Understanding Scores

--min-age is the intended on-ramp because it maps directly to how engineers reason about stale code. If a symbol has had no meaningful touch for thirty days and still has zero reachable callers, it belongs high in the queue even before anyone thinks about the full formula.

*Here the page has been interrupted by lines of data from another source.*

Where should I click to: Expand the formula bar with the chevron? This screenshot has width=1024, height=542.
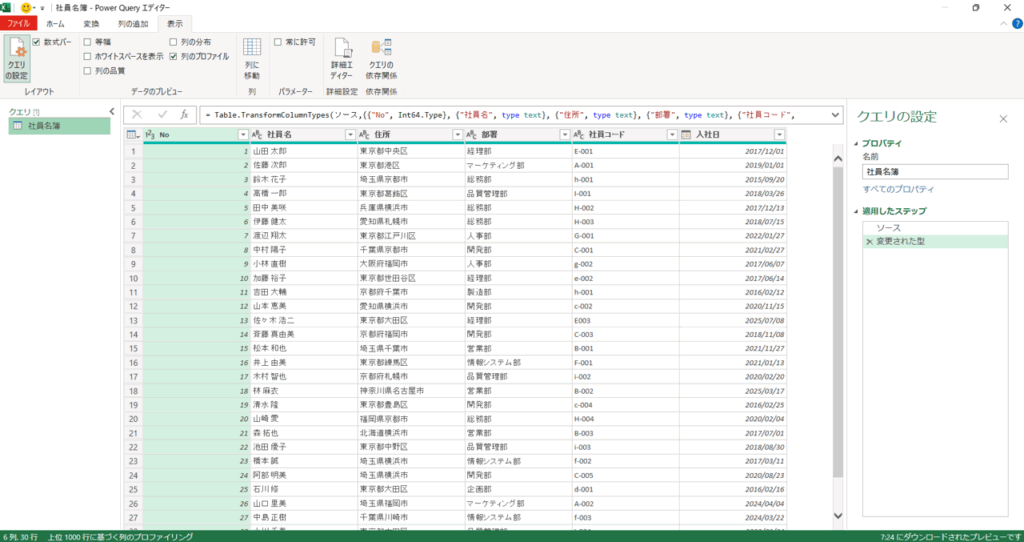[x=836, y=115]
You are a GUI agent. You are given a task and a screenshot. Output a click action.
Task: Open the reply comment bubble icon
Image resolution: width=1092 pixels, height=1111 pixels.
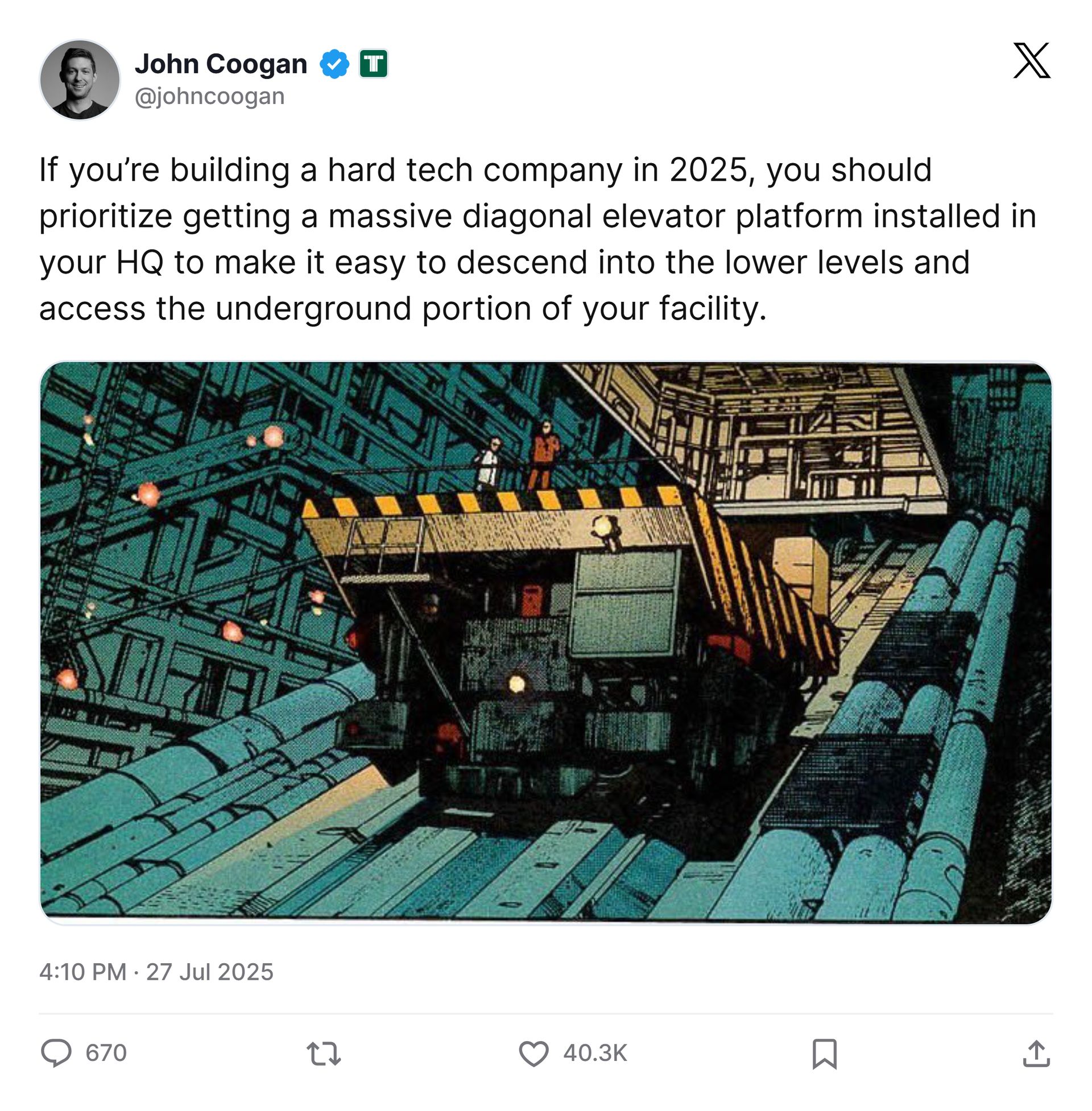[x=56, y=1052]
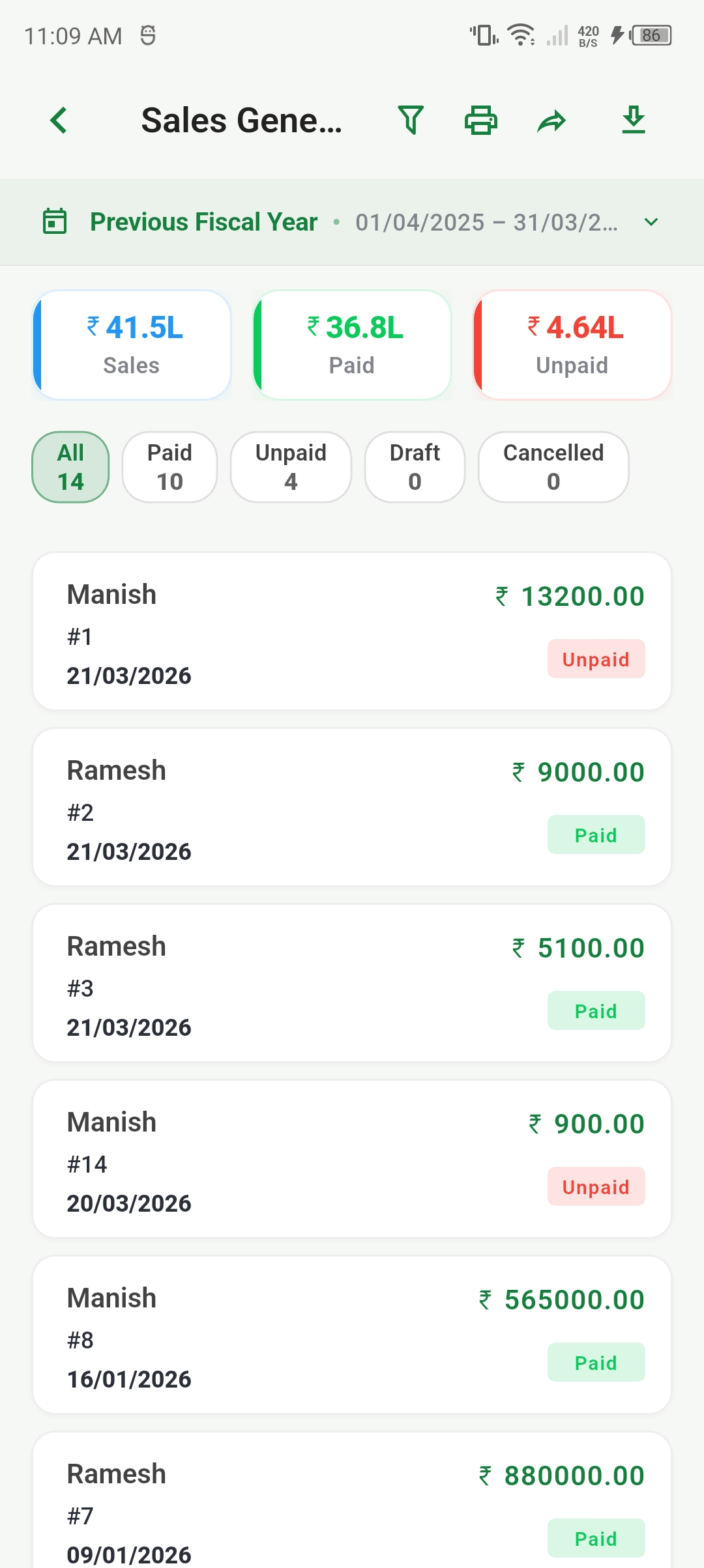Switch to the Unpaid 4 filter chip
The image size is (704, 1568).
coord(291,467)
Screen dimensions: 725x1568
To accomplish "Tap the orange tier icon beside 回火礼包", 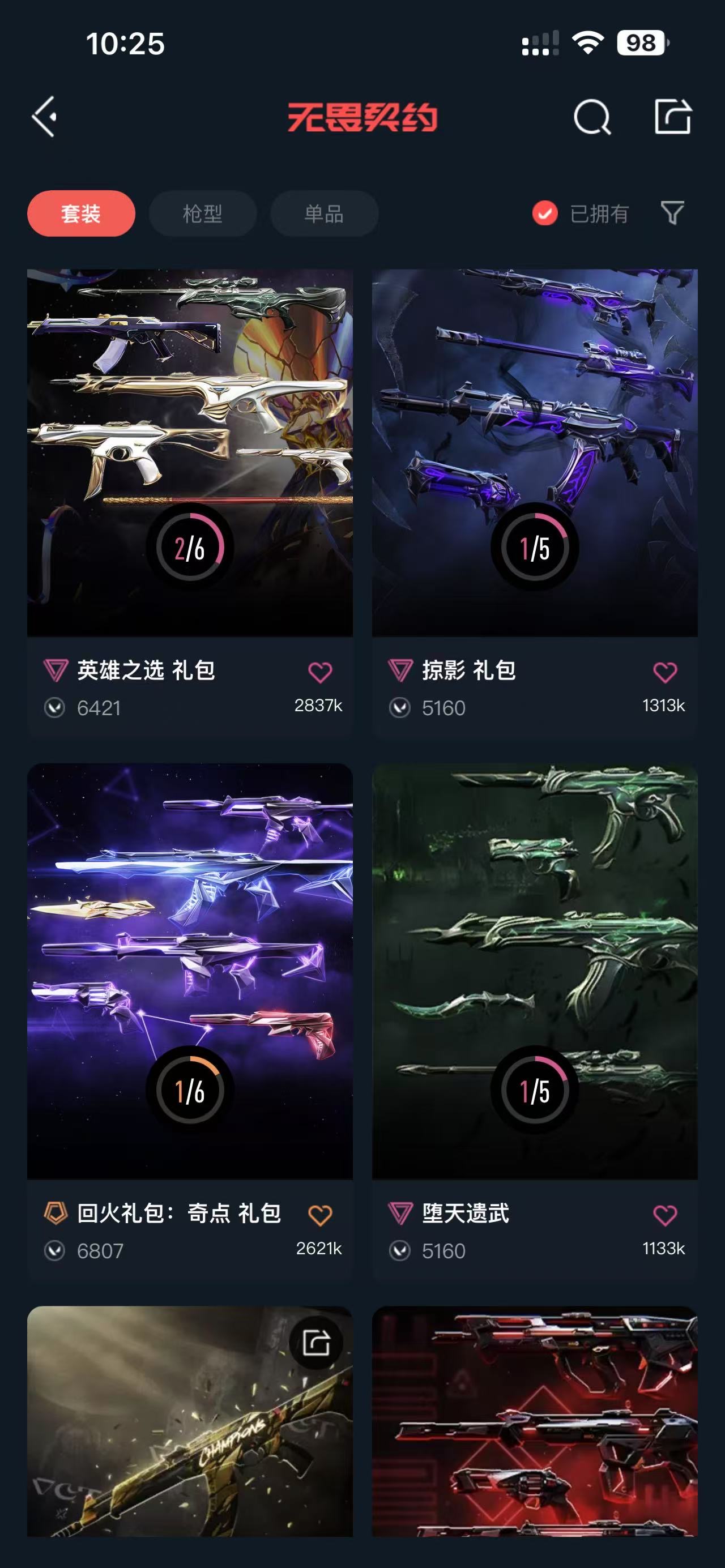I will point(56,1213).
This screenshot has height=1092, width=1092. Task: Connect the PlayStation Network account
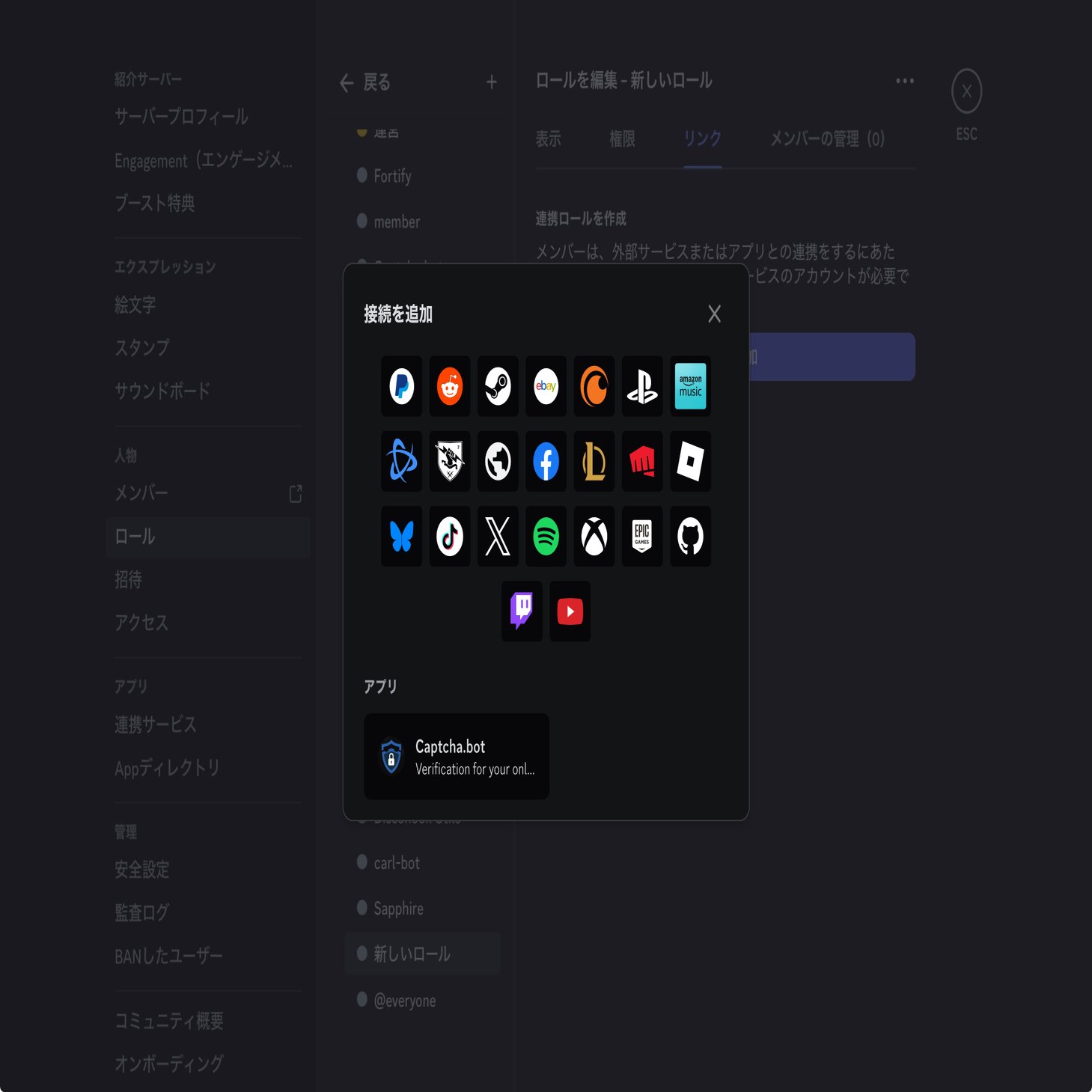click(642, 386)
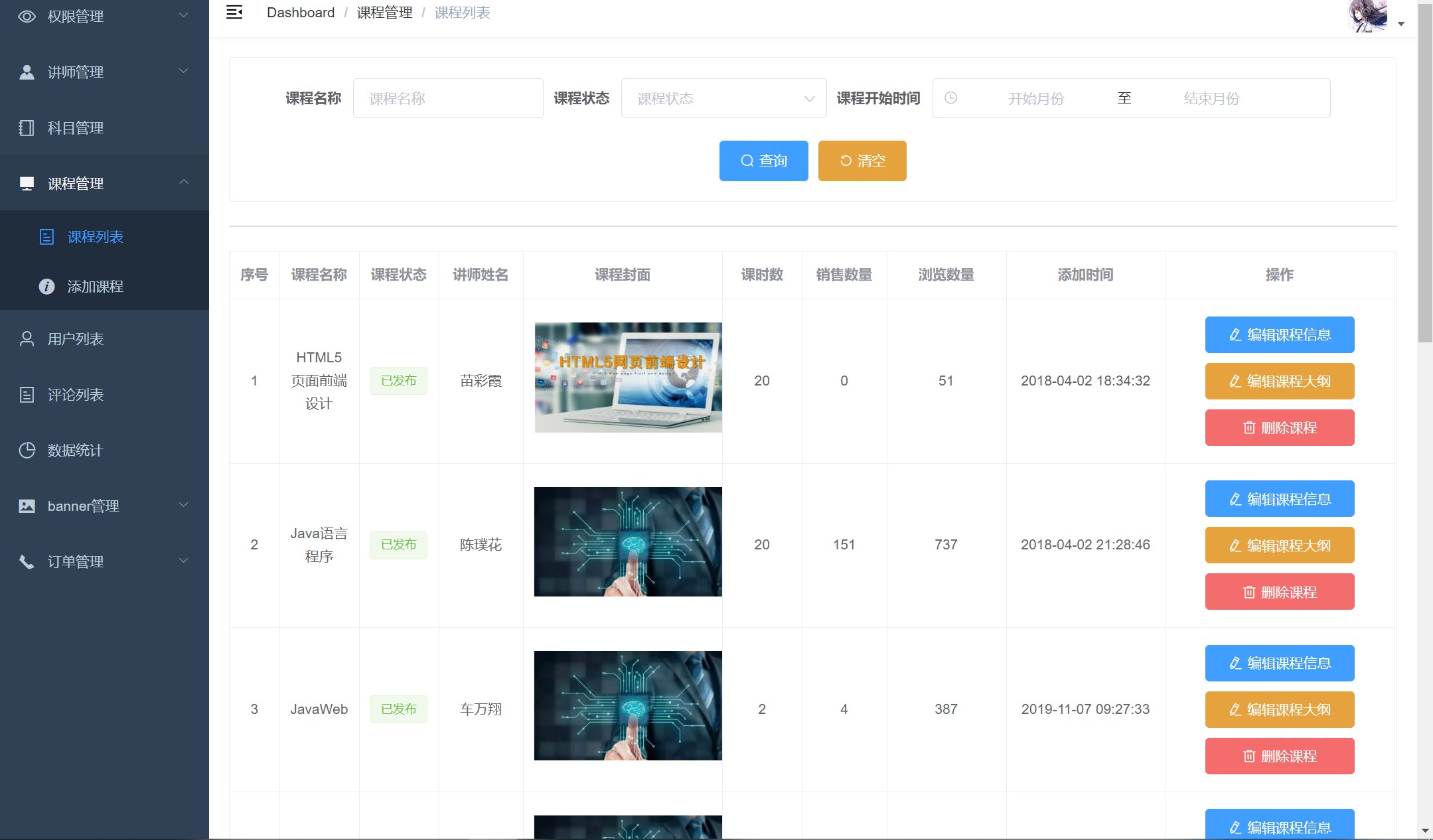
Task: Click the 讲师管理 person icon
Action: [27, 72]
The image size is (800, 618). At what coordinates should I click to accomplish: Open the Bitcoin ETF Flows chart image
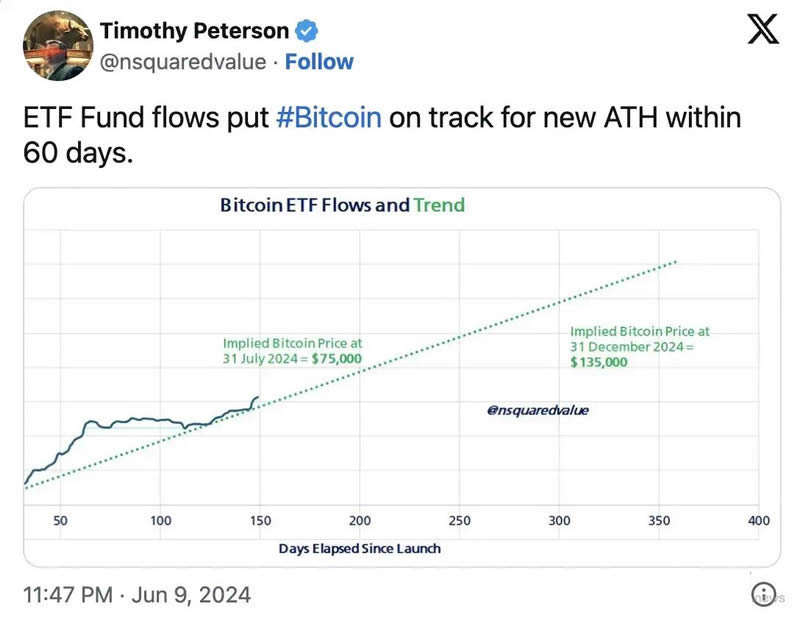[x=402, y=377]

--min-confidence exposes the full score for CI and team policy work. The score is a weighted sum of four factors: age of deadness, reference count, symbol scope, and recent churn. Local private functions with no callers and no recent history score higher than public APIs or code that changed this week.

confidence =
  0.35 * age_factor(deadness_age_days)
  0.30 * ref_factor(in_degree)
  0.20 * scope_factor(symbol)
  0.15 * churn_factor(commits_90d)

Those weights are configurable in [scoring], but they must still sum to 1.0. Use --ignore-exports when a repository has many intentionally public APIs and you only want truly unreachable internals.

Language Support

| Language | Status | Notes | | --- | --- | --- | | Python | Yes | Functions, classes, __all__, decorator-aware extraction | | JavaScript | Yes | Functions, arrow functions, exports, export * from | | TypeScript | Yes | JS support plus interfaces, type aliases, TSX parsing | | Go | Yes | Functions, methods, exported identifier detection | | Rust | Yes | Functions, methods, structs, enums, pub visibility, test attributes |

vs. Other Tools

| Tool | Language Scope | Git History Scoring | Baseline Ratchet | Install Surface | | --- | --- | --- | --- | --- | | graveyard | Python, JS, TS, Go, Rust | Yes | Yes | pip, npm, cargo, brew | | vulture | Python only | No | No | Python | | knip | JS/TS only | No | No | npm | | deadcode | Go only | No | No | Go toolchain | | cargo-machete | Rust dependency analysis | No | No | cargo |

graveyard is not trying to replace dependency-pruning tools such as cargo-machete. It sits at the source-code layer, where teams need one ranked list across a polyglot repository instead of separate outputs from five ecosystems.